§ **TEXTAUSZUG**
◆ ◆ ◆ ◆ ◆ ◆ ◆
Schrifttafeln sind schon Vautiers Markenzeichen als er seinen Laden betreibt. Zwischen 1958 und 1973 verdecken immer mehr Schilder die Fassade. Als ihm 1972 mit grossen Ausstellungen im Kunstmuseum Luzern, im Grand Palais in Paris und an der Documenta 5 in Kassel der künstlerische Durchbruch gelingt, gibt er sein Geschäft auf. Der zum Gesamtkunstwerk gewordene Laden („Le Magasin“) kommt 1994 zusammen mit der „Gallery One“ als Totalinstallation ins Centre Pompidou.
Performative Akte bereichern ab 1962 Bens Frühwerk, als ihn Daniel Spoerri einlädt, an der Misfits Fair in London teilzunehmen. An der Messe lebt Vautier 15 Tage lang in der Vitrine der „Gallery One“. Zudem begegnet er George Maciunas, der ihn auffordert, sich der Gruppe Fluxus anzuschliessen. Nach einem Fluxus-Konzert in Nizza 1963 gründet er mit seinen Freunden das Théâtre Total. In diese Vorführungen eingebunden sind von Vautier beschriebene Schiefertafeln.
Vautiers Handschrift ist allgegenwärtig. Selbst Fotografien von performativen Gesten („Mes Gestes“, 1958–1972) zeigt er mit einer Notiz zur Durchführung daneben auf schwarzen Tafeln. Auf die gleiche Weise präsentiert er seit den 1990er Jahren Alltagsobjekte, über die er die Zeile setzt: „encore un objet qui se prend pour de l’art“. Damit greift er das Duchamp’sche Prinzip von der Aneignung beliebiger Gegenstände durch die Kunst auf, weitet diese Theorie innerhalb seines Kunstschaffens aber weiter aus. Nicht nur Objekte können zur Kunst erklärt werden, sondern auch abstrakte Begriffe. Zwischen 1960 und 1963 eignet er sich durch Signieren alles an, was ihm begegnet: darunter Gefühle, Tiere, Löcher, das komplette Werk Duchamps, Paris – sogar Menschen als lebende Skulpturen sind nicht vor Vautiers Signierwut sicher.
Zu Beginn der 1960er Jahre bringt eine Tafel mit der Aufschrift „Je signe tout/Ben 1960“ seine damals aktuelle Kunstposition auf den Punkt. Der performative Akt des Signierens wird in einer neuen Form thematisiert. Was dieses Beispiel verdeutlicht, gilt für Vautiers gesamtes Kunstschaffen: Immer wieder greift er mit unterschiedlichen Ausdrucksmitteln auf einmal künstlerisch aufgenommene Themen zurück. Was er auf den Schriftleinwänden festhält, steht ebenso mit seinen Fluxusideen und den ständig veröffentlichten Theorien in Beziehung. Um Vautiers komplexe Vorstellungen besser erfassen zu können, muss deshalb sein Schaffen in der Gesamtheit überblickt werden. Einen wichtigen Teil davon machen die Texte aus, die seit dem Ende der 1980er Jahre entstehen. Was mit massenhaften Briefzusendungen (Mail Art) an Freunde und Kunstfreunde begonnen hat, setzt sich heute im Internet fort. Auf der schwer überblickbaren Website (www.ben-vautier.com) sind seine Standpunkte nachzulesen.
◆ ◆ ◆ ◆ ◆ ◆ ◆
§ **ÜBUNGSAUFGABEN**
a. Wie viele Tage lebt Vautier laut dem Textauszug über ihn während der Misfits Fair in der Vitrine der „Gallery One“?
b. Schreiben Sie aus dem Textauszug über Vautier den Abschnitt ab, der mit den Worten „Vautiers Handschrift ist“ beginnt und mit „Vautiers Signierwut sicher.“ schließt.
Die anschließenden Einträge sind eigenständiges Material und gehören nicht zum Textauszug.

§ **ZU PRÜFENDE DATEN**
◆ ◆ ◆ ◆ ◆ ◆ ◆
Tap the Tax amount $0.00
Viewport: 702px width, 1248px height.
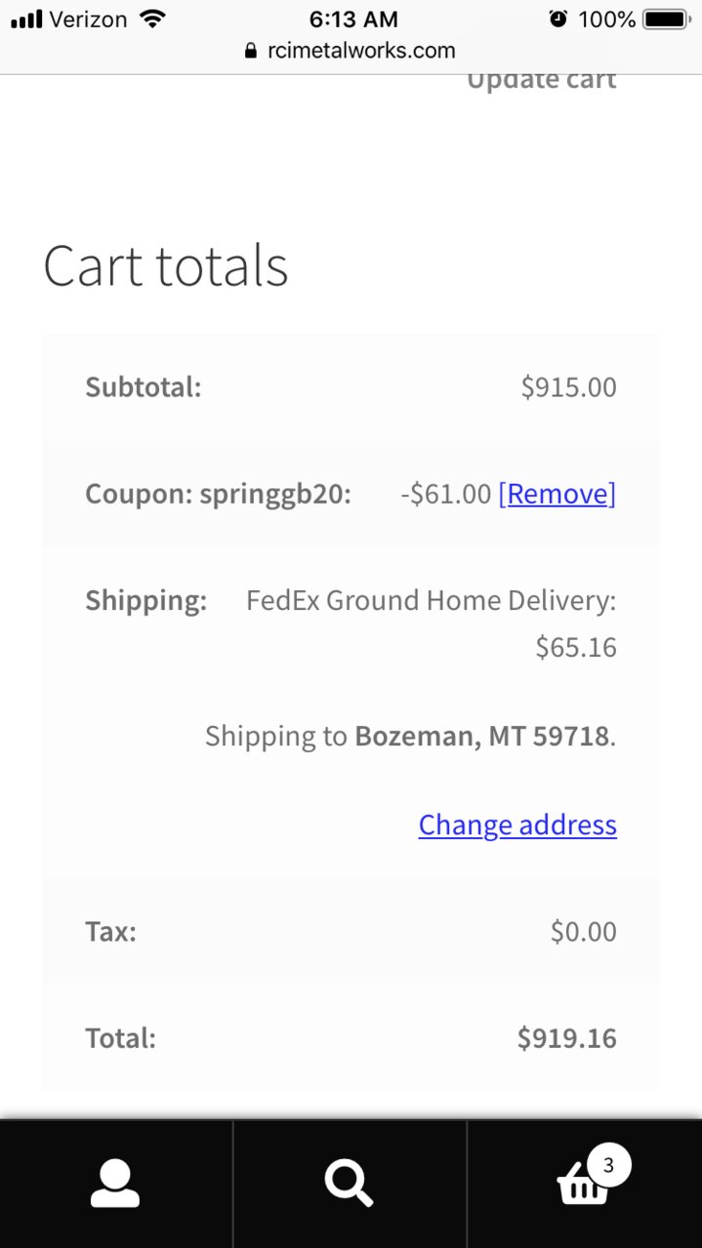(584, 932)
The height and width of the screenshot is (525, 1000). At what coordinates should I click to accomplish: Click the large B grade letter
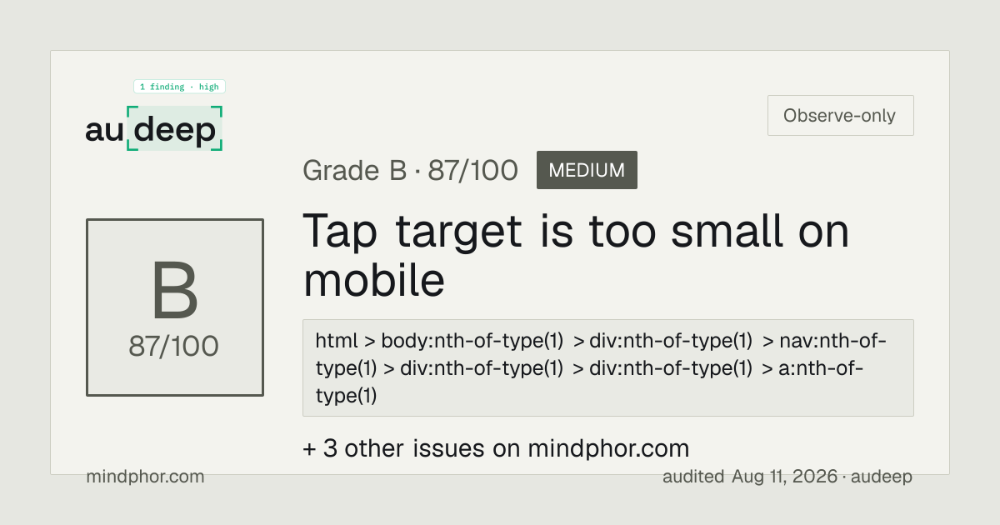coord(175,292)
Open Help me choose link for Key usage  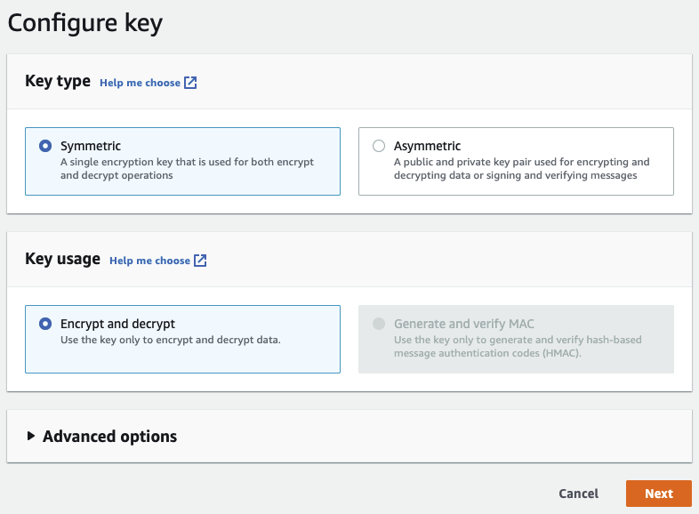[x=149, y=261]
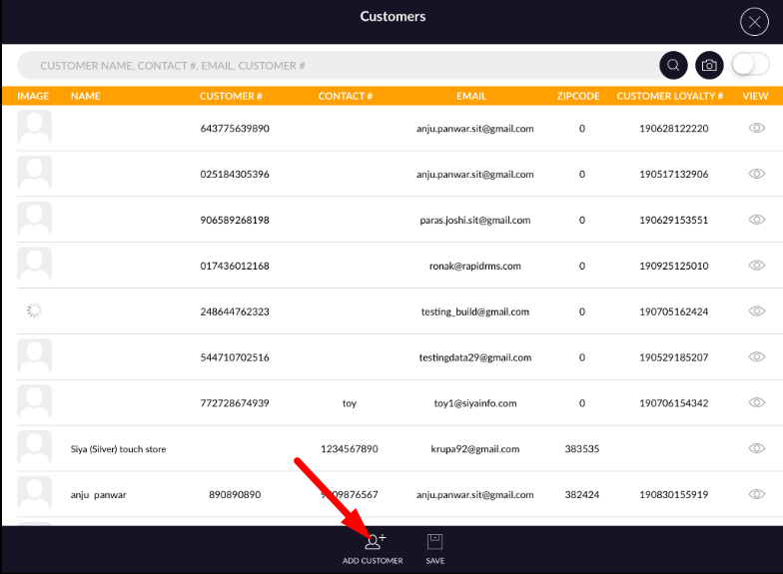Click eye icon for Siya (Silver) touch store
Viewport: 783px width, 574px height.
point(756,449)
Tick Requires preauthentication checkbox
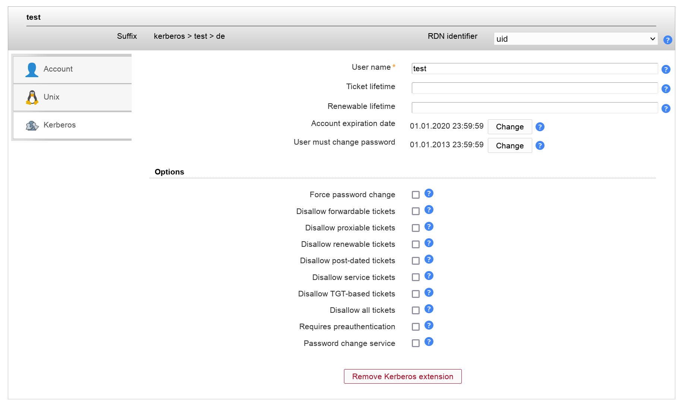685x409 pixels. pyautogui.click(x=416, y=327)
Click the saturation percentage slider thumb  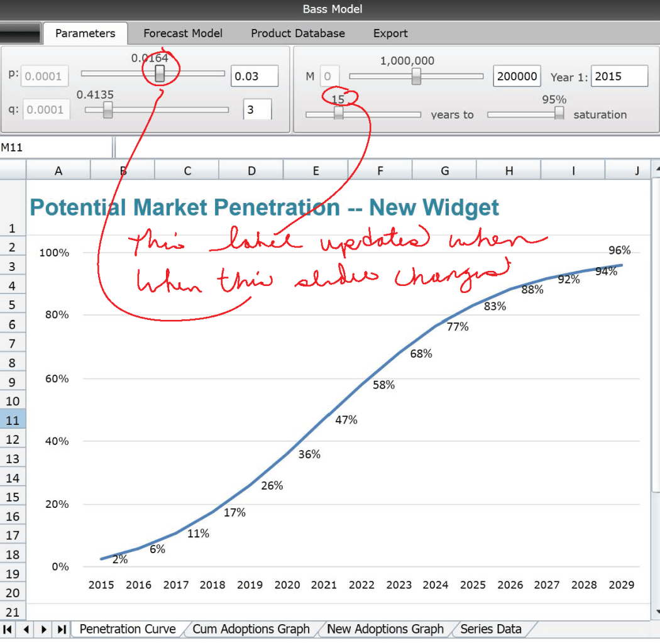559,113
◆ ◆ ◆ ◆ ◆ ◆ ◆
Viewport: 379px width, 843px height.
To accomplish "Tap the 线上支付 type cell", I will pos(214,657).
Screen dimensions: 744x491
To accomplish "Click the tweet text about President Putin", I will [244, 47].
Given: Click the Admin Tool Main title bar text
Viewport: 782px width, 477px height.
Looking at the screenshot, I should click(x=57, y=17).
◆ ◆ ◆ ◆ ◆ ◆ ◆
§ **LÖSUNGEN**
a. 15 Tage.

b.
Vautiers Handschrift ist allgegenwärtig. Selbst Fotografien von performativen Gesten („Mes Gestes“, 1958–1972) zeigt er mit einer Notiz zur Durchführung daneben auf schwarzen Tafeln. Auf die gleiche Weise präsentiert er seit den 1990er Jahren Alltagsobjekte, über die er die Zeile setzt: „encore un objet qui se prend pour de l’art“. Damit greift er das Duchamp’sche Prinzip von der Aneignung beliebiger Gegenstände durch die Kunst auf, weitet diese Theorie innerhalb seines Kunstschaffens aber weiter aus. Nicht nur Objekte können zur Kunst erklärt werden, sondern auch abstrakte Begriffe. Zwischen 1960 und 1963 eignet er sich durch Signieren alles an, was ihm begegnet: darunter Gefühle, Tiere, Löcher, das komplette Werk Duchamps, Paris – sogar Menschen als lebende Skulpturen sind nicht vor Vautiers Signierwut sicher.